• SOURCE TEXT:
— BEGIN —

According to the decision of the AGM, the members of the Company’s Board were paid monthly remuneration and meeting fees in 2020. The remuneration decided by the AGM in 2020 remained unamended compared to the year 2019. According to the decision of the AGM, the monthly fees of the Board members are the following: the Chairman of the Board be paid EUR 5 000 per month, the Vice Chairman be paid EUR 4 000 per month, the Chairman of the Audit Committee of the Board be paid EUR 4 000 per month in case he/she does not simultaneously act as the Chairman or the Vice Chairman of the Board, and other members of the Board be paid EUR 3 250 per month. In addition, the AGM decided that the Chairmen of the Board and Board’s Committees are paid a meeting fee of EUR 800 per meeting and the members of the Board and Board’s Committees are paid a meeting fee of EUR 400 per meeting in addition to the monthly fees. In 2020, all remuneration were paid in cash.

— END —

• MATERIAL:
— BEGIN —

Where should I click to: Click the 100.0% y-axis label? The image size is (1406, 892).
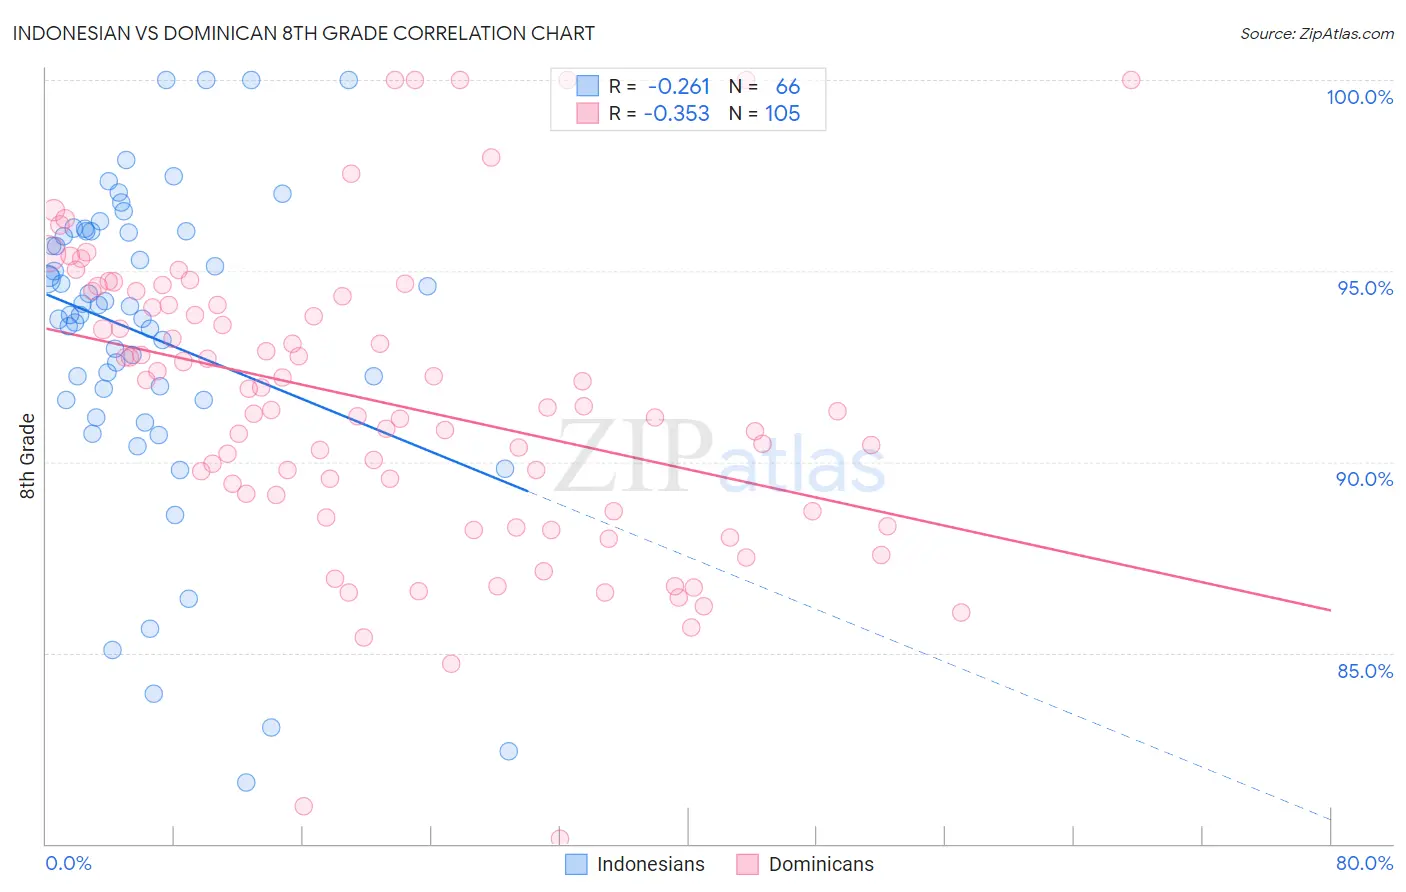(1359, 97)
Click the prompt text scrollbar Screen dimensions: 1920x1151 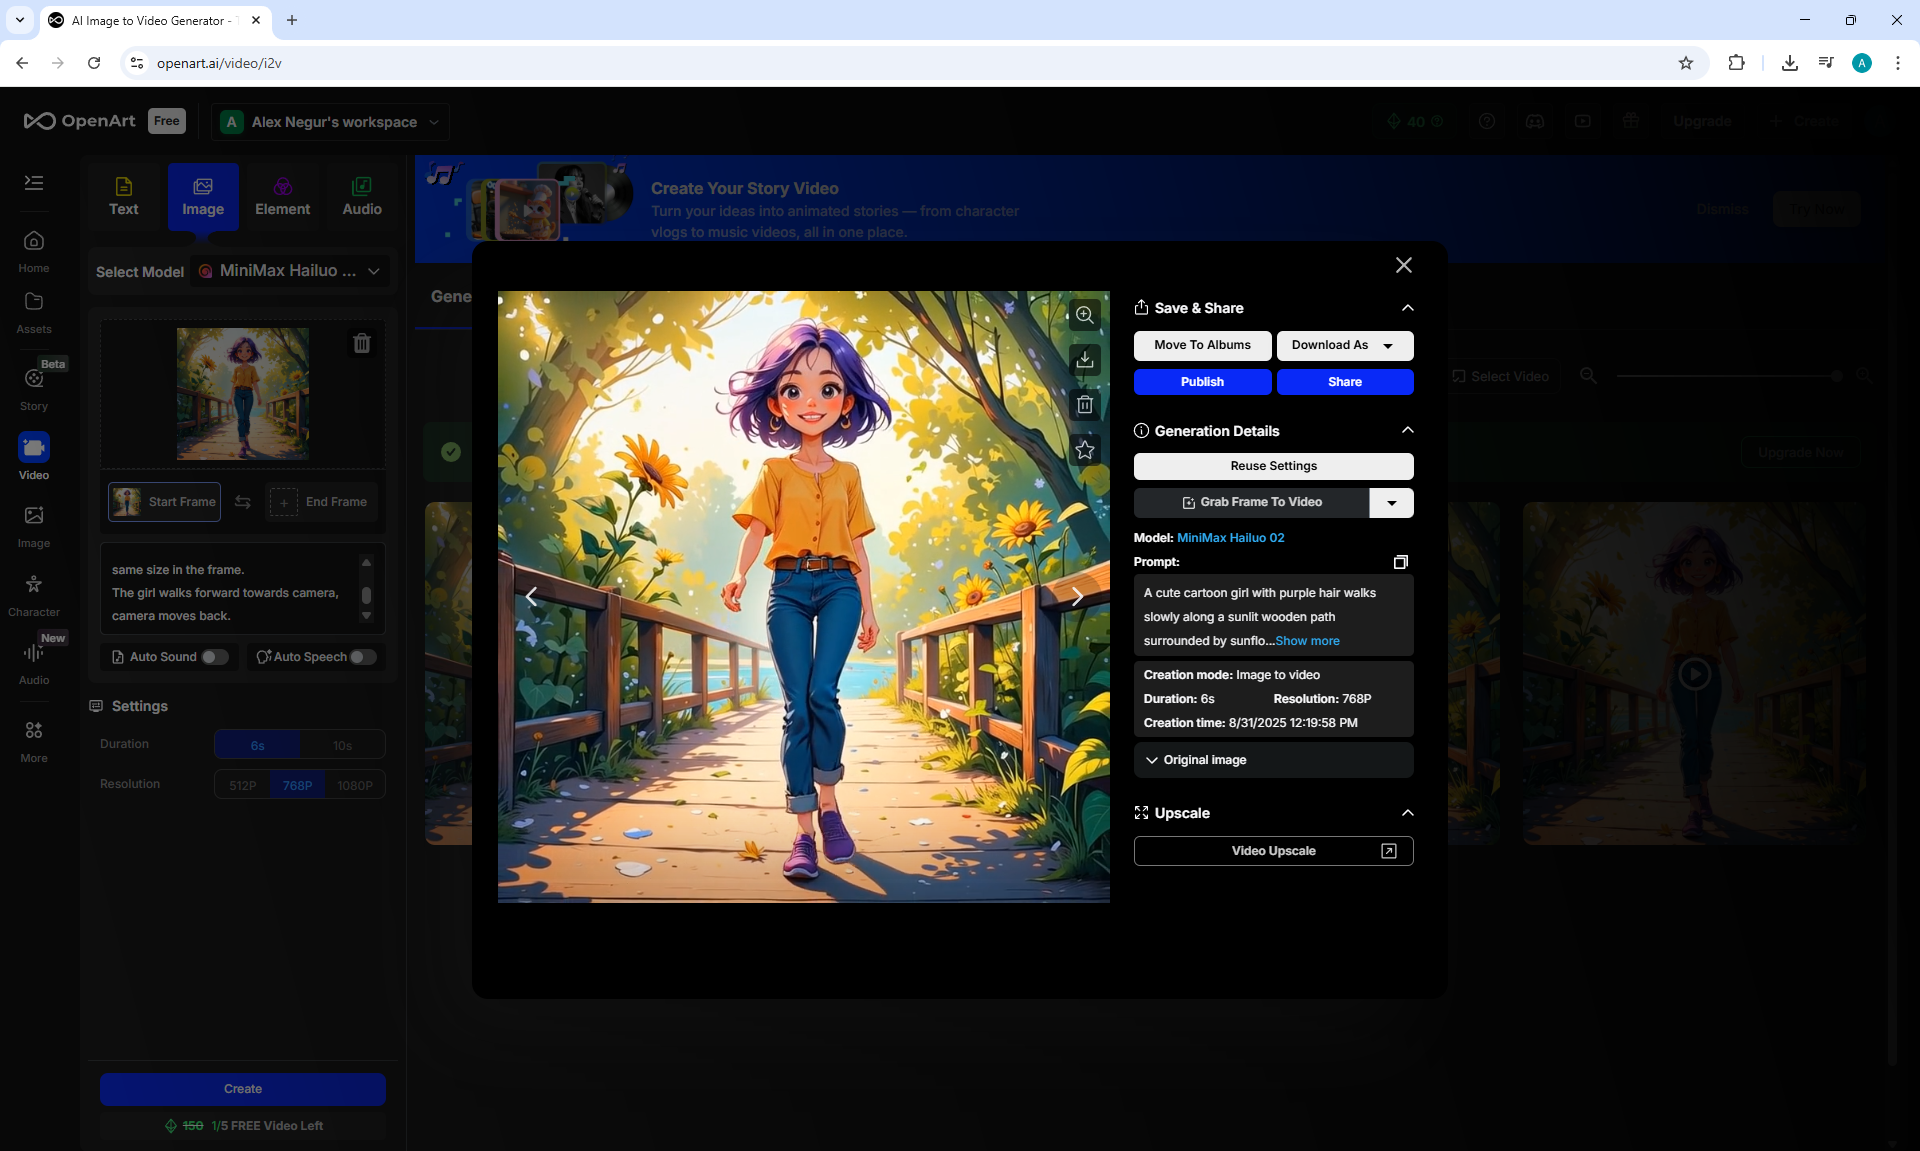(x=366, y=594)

— END —

• EXERCISE TASK:
Answer these about the board remuneration text above:
(a) What monthly fee is the Vice Chairman paid?
(b) What meeting fee per meeting do the Chairmen of the Board and the Board's Committees receive?
(c) In what form was all remuneration paid in 2020?

• TASK SOLUTION:
(a) EUR 4 000 per month
(b) EUR 800 per meeting
(c) In cash